Our group spent much of the weekend examining deterrents. We constructed a compound encircled by a solar-powered electric fence. We talked about livestock guardian dogs—their plusses and minuses. We handled battery- or solar-powered lights that flashed, alarms that emitted a high frequency whine or one so grating that everyone at the table cringed, banging their palms over their ears. We discussed putting talk radio shows on a timer, moving lights around, the tactic of going hard with multiple deterrents for a short period of time to convince an animal to move elsewhere. Wild animals do not want to hear human voices, be bathed in flashing lights, or spooked by alarms. Family dogs are habituated to these things. If an animal keeps coming, that unpleasant conversation may be close at hand.

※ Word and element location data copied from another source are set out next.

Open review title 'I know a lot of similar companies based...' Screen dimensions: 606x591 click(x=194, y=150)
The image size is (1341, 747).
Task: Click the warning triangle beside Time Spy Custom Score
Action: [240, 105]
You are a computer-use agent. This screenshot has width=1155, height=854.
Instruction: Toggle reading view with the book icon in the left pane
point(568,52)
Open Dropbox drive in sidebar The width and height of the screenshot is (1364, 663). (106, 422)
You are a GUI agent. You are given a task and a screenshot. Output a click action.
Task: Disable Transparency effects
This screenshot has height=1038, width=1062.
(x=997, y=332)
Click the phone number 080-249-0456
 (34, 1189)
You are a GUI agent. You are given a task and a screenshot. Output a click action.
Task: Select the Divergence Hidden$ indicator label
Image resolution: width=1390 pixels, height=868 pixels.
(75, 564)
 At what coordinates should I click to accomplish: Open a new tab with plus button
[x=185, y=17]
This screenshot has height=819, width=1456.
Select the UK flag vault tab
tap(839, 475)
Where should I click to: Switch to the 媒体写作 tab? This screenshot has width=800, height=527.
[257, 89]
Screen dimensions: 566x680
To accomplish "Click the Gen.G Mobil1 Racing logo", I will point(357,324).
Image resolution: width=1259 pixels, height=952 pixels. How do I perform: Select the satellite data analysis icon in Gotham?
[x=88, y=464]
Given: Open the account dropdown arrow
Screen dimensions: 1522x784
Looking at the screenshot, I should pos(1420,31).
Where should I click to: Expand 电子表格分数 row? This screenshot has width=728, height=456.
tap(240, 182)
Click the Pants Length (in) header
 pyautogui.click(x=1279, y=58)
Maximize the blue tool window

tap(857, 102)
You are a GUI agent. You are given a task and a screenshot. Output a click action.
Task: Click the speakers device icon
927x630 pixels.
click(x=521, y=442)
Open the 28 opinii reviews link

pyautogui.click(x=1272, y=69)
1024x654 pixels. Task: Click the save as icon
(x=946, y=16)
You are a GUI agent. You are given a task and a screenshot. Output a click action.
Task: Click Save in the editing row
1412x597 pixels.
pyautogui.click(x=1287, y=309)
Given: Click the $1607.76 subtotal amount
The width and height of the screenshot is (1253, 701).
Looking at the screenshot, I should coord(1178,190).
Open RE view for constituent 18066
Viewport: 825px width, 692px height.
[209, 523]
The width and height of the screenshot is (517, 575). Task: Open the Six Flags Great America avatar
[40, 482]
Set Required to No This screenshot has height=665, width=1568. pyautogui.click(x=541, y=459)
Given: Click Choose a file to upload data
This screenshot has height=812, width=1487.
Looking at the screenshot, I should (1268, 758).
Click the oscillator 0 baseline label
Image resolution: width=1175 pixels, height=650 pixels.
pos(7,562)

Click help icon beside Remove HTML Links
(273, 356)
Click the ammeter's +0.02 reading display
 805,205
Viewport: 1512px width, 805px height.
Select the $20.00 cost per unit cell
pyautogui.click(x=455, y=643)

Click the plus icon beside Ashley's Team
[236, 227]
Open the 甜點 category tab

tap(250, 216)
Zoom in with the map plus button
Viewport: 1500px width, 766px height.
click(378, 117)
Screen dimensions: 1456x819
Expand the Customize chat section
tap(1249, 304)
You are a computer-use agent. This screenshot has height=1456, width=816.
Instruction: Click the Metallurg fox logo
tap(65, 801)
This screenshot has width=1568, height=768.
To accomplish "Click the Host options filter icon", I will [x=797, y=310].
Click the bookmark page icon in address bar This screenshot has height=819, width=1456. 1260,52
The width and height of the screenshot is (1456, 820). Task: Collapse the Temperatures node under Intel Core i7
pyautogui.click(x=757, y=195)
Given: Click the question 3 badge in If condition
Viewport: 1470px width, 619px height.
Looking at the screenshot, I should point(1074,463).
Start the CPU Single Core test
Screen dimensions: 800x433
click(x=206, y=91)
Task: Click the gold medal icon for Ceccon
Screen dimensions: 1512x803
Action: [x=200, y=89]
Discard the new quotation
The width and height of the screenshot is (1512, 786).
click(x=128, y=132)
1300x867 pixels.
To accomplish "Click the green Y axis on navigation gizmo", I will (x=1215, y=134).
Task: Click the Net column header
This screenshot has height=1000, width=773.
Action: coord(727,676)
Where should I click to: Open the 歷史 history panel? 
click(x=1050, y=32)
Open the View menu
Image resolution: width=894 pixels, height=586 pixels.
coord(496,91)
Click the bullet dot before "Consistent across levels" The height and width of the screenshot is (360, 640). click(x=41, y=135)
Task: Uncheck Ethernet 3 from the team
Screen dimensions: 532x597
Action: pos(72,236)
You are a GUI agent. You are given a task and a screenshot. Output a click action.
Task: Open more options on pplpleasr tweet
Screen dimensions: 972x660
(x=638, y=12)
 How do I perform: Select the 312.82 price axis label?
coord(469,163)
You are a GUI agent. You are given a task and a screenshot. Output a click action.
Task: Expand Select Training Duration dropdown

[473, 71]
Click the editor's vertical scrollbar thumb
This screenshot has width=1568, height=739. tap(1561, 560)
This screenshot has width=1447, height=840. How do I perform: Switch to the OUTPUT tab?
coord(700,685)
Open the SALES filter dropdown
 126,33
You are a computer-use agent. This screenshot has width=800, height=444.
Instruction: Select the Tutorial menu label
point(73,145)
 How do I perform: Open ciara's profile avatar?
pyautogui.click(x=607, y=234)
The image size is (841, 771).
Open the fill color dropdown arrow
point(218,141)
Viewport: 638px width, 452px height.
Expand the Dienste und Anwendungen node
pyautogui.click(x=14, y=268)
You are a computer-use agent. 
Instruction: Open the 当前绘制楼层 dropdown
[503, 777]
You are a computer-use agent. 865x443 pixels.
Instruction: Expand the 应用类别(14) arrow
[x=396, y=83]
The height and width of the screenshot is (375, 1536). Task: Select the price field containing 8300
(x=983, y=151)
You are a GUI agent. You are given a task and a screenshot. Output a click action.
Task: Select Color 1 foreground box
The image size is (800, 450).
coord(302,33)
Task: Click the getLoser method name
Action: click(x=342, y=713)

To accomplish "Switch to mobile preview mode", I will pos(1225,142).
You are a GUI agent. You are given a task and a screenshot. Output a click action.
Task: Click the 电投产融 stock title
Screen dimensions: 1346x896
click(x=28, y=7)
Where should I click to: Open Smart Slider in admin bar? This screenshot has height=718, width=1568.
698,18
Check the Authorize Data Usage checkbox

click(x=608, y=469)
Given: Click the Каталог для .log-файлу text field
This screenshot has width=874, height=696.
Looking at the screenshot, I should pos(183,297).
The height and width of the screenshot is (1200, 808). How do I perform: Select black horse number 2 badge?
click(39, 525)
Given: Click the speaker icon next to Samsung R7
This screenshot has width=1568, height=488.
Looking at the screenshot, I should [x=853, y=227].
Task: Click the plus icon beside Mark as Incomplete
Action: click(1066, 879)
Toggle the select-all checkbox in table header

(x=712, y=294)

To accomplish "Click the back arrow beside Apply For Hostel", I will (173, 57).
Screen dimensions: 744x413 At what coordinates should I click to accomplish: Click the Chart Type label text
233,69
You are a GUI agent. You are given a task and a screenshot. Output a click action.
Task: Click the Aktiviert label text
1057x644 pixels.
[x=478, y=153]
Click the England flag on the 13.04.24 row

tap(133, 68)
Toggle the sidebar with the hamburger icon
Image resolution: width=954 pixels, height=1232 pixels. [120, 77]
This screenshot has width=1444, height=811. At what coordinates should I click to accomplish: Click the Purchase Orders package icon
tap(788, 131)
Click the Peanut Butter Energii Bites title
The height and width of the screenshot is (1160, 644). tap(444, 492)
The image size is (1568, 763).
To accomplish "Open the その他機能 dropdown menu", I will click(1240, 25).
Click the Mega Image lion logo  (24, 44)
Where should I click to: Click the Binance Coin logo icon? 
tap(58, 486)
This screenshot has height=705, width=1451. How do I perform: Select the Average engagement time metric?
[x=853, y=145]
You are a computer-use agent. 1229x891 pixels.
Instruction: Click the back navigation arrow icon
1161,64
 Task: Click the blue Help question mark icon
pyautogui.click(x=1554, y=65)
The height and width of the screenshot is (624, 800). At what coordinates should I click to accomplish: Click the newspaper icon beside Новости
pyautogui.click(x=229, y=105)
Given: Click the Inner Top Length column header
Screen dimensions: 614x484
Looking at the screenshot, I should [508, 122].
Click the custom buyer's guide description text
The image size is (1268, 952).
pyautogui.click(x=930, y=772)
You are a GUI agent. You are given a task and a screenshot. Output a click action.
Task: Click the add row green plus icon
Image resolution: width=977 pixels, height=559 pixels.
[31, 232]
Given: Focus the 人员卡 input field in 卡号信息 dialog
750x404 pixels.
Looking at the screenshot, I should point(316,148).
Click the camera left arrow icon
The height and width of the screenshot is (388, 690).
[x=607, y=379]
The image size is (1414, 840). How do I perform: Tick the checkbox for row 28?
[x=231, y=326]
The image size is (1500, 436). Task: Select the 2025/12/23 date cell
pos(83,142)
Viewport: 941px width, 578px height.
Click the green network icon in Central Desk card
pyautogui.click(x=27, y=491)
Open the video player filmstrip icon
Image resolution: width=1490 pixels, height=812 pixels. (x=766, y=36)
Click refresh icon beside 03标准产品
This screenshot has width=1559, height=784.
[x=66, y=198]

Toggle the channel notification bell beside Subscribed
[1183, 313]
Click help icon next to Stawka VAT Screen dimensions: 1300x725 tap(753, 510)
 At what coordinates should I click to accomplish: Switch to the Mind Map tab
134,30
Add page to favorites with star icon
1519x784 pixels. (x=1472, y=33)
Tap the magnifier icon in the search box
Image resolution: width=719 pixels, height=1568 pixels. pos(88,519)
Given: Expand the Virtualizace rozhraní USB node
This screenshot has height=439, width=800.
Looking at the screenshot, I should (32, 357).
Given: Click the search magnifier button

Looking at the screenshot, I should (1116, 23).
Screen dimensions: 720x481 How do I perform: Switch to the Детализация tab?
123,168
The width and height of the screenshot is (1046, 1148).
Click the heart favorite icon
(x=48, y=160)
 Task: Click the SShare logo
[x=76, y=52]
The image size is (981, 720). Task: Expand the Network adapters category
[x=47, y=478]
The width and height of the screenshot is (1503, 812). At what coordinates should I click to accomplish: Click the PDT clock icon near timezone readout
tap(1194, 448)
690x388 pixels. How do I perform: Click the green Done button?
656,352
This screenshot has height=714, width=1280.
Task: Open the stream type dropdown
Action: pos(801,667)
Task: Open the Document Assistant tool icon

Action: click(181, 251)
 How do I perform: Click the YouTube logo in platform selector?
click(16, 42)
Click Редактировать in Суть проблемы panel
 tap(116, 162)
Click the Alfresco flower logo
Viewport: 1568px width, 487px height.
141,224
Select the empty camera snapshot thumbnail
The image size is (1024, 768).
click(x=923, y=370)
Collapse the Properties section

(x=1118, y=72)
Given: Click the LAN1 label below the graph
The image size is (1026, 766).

Our paradisiacal weekend was overshadowed by the catastrophe on Maui. Several of the farm’s stewards are native Hawaiians. Pathos and reverence chased each other through morning chants. Since that weekend, fires scorched drought-stricken Louisiana during a time when deluges are common; thousands of downy Emperor penguin chicks drowned when an ice sheet collapsed; fires in Canada decimated vast stretches of forest and prairies.
We live with bliss and joy and dread. We stand on the precipice of consciousness of our communal journey with all creatures. That journey informs us in mundane ways (don’t leave out garbage that attracts bears) while at the same time limning the connections that exist between every living thing.
When we seek to coexist with predators, to adapt to their natures rather than trying to impose ours, we begin a dialogue. We need to connect, through a solar fence, hypnotic drumming, or listening with empathy to a neighbor struggling with anger and fear.
Lions live in our psyches. We need to make room in our hearts not just for lions but for all of life.
About the Author
Lin Due is an editor and writer who divides time between Berkeley and Mendocino County’s Laytonville.